# [PASSAGE]
..............................
The only thing I have used the router for the bees was building frames and after that someone mentioned using a jointer and saw a video, looked alot faster.


----------



## jfmcree (Mar 10, 2014)

Getting equipment is probably the easiest part.

I suggest you take a woodworking class or two on how to use your equipment safely and properly. You can learn some great tips from skilled woodworkers that will be valuable in a lot of projects beyond beekeeping. I developed a deeper appreciation for woodworking through the classes I took. Of course, most important, you will learn how to keep the fingers attached. 

Good luck!

Jim.


----------



## AAIndigo (Jun 14, 2015)

rookie2531 said:


> I'm surprised that no one has suggested a shaper. They have bigger shanks, h.p. and better tables. I would look into a shaper, if I was dead set. Routers are OK, but I don't use mine all that much, mainly because of the lack of sharp precision cutters that go with the tool.
> 
> The only thing I have used the router for the bees was building frames and after that someone mentioned using a jointer and saw a video, looked alot faster.


Agreed: A router is good to have but the only time you will need it is if you forget to dado your frame perch(It happens, believe me) 

I use my heavy duty Bosch table saw for ripping and dados and my Delta shaper for my locking miter joint (great joint, I prefer this over dovetailed joints). Standard Stanley block plane (this will last you a lifetime) for breaking corners, Compound miter saw (one that will slide up to 12". You can purchase a radial arm saw but they take up to much room and will be a tool/junk rest) , and a orbital sander with vacuum attachment for sanding prior to paint.
..............................
# [STORED DATA]
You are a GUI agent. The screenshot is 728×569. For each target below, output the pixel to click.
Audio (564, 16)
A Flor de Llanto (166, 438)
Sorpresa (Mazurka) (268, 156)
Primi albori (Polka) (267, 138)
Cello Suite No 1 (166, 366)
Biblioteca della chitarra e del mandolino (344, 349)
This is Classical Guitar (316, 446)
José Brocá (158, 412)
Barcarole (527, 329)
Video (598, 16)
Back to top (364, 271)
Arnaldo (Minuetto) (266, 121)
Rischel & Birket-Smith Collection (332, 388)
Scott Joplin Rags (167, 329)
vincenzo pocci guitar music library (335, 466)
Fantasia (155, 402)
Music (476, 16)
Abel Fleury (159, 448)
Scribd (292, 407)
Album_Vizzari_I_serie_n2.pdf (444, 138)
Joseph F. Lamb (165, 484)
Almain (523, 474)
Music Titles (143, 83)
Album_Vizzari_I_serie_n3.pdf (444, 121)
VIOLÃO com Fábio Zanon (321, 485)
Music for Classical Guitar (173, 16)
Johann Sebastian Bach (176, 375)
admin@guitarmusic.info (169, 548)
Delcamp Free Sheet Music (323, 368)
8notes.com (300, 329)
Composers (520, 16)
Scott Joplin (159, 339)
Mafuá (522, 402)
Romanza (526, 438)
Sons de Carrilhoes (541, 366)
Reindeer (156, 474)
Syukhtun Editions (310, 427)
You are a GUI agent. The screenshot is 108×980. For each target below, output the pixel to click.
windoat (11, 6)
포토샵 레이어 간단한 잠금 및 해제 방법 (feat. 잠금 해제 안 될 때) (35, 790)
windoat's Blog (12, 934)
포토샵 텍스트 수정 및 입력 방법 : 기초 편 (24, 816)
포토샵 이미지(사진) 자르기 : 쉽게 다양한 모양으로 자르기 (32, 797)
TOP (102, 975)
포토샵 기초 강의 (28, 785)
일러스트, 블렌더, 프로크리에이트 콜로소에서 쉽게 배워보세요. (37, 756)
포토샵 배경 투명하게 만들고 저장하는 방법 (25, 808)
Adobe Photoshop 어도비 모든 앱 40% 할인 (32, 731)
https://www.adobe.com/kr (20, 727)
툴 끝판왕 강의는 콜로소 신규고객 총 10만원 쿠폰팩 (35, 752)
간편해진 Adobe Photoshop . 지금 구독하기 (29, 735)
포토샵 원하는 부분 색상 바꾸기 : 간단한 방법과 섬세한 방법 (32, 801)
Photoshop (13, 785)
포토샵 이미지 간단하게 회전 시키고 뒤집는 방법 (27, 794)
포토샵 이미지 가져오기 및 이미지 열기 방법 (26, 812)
..............................
# [WORK TO COMPLETE]
a) In the woodworking forum thread, rewrite the passage starting with "Agreed: A router" and going on through "prior to paint.", substituting "belt sander" for "orbital sander".
b) In the woodworking forum thread, what does AAIndigo use the Delta shaper for?
c) Could you carry the woodworking forum thread on from its last sentence?

# [PER-TASK ANSWERS]
a)
Agreed: A router is good to have but the only time you will need it is if you forget to dado your frame perch(It happens, believe me) 

I use my heavy duty Bosch table saw for ripping and dados and my Delta shaper for my locking miter joint (great joint, I prefer this over dovetailed joints). Standard Stanley block plane (this will last you a lifetime) for breaking corners, Compound miter saw (one that will slide up to 12". You can purchase a radial arm saw but they take up to much room and will be a tool/junk rest) , and a belt sander with vacuum attachment for sanding prior to paint.

b) For a locking miter joint.

c)
A good shaper wont be cheap but you may find one used or a smaller table top model. Set the locking miter cutter up once and just pull it out when needed.

Some photos of my joint on pg 9 here http://www.beesource.com/forums/sho...or-Buy-your-Hive-Bodies&p=1353183#post1353183

You can purchase a cheap big store dado blade to start but I would buy a quality set. I have the Amana setup http://www.toolstoday.com/p-5257-complete-dado-sets-amana-tool.aspx

I would shop around. Rockler is expensive. Try Jet Tools or Grizzly tools

Buy your compressor, staple guns, and orbital sander from Harbor freight. Cheap Chinese tools that work well for the money 

http://www.zoro.com/stanley-plane-b...RguIQxstBzgtf5fCl9scDRoCE67w_wcB&gclsrc=aw.ds

http://www.harborfreight.com/#

http://www.grizzly.com/products/3-4-HP-Shaper/G0510Z


----------



## larryh (Jul 28, 2014)

Makita 3612c = Great router!


----------



## trottet1 (Jul 18, 2013)

Thank you everyone for contributing to the thread. I got a lot of good info and ideas. I will hold off making any purchases until after the holidays so I have some time to do more research. Thanks again all of you and Happy Holidays.


----------



## Mr.Beeman (May 19, 2012)

I ended up with this as my stand/router table combination. I think I paid 75.00 for it slightly used. Honestly, I use it far less for beekeeping woodenware than I thought I would. I use it more for high end custom cabinetry and woodworking. I bought another dedicated table saw with dado blade for woodenware.


----------



## aunt betty (May 4, 2015)

Pretty sure the purpose of this thread is to give OP an excuse to buy a router so by all means...go buy yourself a router. 



Have built stacks of bee boxes and my comment on the subject is, "router? what router?".


----------



## trottet1 (Jul 18, 2013)

Everyone is saying no router necessary for bee boxes. What about the tongue and groove bottom boards and hand holds?


----------



## Rader Sidetrack (Nov 30, 2011)

"D" style handholds can be cut with an ordinary portable circular saw (sometimes misidentified as a Skillsaw), using Cleo Hogan's jig & technique ....
http://www.beesource.com/build-it-yourself/handhold-jig/


----------



## DanielD (Jul 21, 2012)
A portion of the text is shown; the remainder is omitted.